### EXERCISE REQUIREMENTS
**a)** According to the article on FDI and South African unemployment, why does Hugo Pienaar say job creation from FDI cannot be the only driver of employment? Answer in one to three sentences.
**b)** Output the passage of the article on FDI and South African unemployment from "Amazon said affected" up to and including "in the country.".

### DOCUMENT EXCERPT
Foreign direct investment won’t create enough jobs to resolve SA’s unemployment crisis
When Amazon’s entry into South Africa made news last year there was excitement about the potential jobs that would come from the world’s biggest retailer’s foreign direct investment (FDI).
But Amazon’s announcement that it is cutting 18 000 jobs globally has doused some of that euphoria, once again underlining the need for South Africa to drive its own job growth.
Amazon said affected workers would be informed of their situation from 18 January.
Amazon said it had “hired rapidly” during the Covid-19 crisis to meet the increased demand for deliveries, doubling its staff globally over the past two years. It had more than a million employees by the end
of last year. However, it said the economic outlook was uncertain at the moment.
The hiring spree also applied to South Africa, with BusinessTech reporting in October the e-commerce giant had more than 200 positions available in the country.
Unemployment in South Africa is at 32.9%.
Amazon has announced plans to roll out its platform in South Africa next month and analysts believe this will still happen. The country certainly needs the FDI, but the trend in foreign investment has been downward in recent years.
According to EY’s latest Africa Attractiveness Report, the continent suffered a 50% drop in FDI in 2020. It said southern Africa was the hardest hit, with regional giant South Africa suffering its steepest GDP fall (by 7%) in more than a century, off the back of the Covid-19 pandemic.
According to expatriate services firm Xpatweb, studies in countries such as the United States, Macedonia, Saudi Arabia and Malaysia have shown that FDI can stimulate job creation and boost economic growth in the host country but the drawback is that this is a long-run relationship that must be maintained.
Hugo Pienaar, the chief economist at the Bureau for Economic Research, said that job creation from FDI cannot be the only driver of employment, given the risk of things falling apart when investors decide to pull out or cut jobs, as in the case of Amazon. He gave the example of South Africa’s vehicle manufacturing sector.
“In vehicle manufacturing, if Ford were to pull out, you would probably see those folks lose their jobs.
“Do the operations get taken over by a domestic operator or does the operation simply close down when the foreign company exits?
“If it is the latter, then you are likely to see some job losses.”

(Dataset records)
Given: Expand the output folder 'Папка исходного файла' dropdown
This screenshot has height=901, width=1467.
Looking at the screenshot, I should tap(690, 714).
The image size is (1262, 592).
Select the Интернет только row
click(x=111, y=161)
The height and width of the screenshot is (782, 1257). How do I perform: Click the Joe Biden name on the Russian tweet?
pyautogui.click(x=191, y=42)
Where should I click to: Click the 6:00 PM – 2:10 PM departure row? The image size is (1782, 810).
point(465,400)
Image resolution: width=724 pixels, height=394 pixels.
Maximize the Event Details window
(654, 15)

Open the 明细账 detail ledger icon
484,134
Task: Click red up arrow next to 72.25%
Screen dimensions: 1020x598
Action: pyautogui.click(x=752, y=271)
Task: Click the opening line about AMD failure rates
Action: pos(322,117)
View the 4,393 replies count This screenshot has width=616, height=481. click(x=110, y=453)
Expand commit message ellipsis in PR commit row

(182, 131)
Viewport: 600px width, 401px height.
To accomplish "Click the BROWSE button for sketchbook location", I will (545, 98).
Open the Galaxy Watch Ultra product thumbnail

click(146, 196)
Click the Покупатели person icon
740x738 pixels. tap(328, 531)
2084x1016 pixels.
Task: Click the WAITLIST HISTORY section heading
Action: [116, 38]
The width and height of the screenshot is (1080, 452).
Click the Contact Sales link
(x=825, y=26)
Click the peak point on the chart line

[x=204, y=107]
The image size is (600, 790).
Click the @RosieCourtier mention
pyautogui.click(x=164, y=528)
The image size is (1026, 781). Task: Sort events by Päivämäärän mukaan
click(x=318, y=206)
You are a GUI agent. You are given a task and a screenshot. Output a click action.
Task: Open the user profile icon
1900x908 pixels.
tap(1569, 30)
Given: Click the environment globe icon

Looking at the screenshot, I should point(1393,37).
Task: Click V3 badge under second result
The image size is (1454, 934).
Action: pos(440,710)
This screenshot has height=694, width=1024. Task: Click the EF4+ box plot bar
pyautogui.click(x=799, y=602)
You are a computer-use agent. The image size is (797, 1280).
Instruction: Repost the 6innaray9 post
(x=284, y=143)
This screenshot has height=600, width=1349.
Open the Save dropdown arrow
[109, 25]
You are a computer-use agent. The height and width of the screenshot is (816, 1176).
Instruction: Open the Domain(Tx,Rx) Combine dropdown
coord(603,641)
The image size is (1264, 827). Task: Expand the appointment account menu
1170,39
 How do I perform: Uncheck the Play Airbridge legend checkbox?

### ANSWERS FOR EACH ITEM
**a)** He says so because of the risk of things falling apart when investors decide to pull out or cut jobs, as in the case of Amazon. He illustrates this with vehicle manufacturing: if Ford were to pull out, those workers would probably lose their jobs.

**b)**
Amazon said affected workers would be informed of their situation from 18 January.
Amazon said it had “hired rapidly” during the Covid-19 crisis to meet the increased demand for deliveries, doubling its staff globally over the past two years. It had more than a million employees by the end
of last year. However, it said the economic outlook was uncertain at the moment.
The hiring spree also applied to South Africa, with BusinessTech reporting in October the e-commerce giant had more than 200 positions available in the country.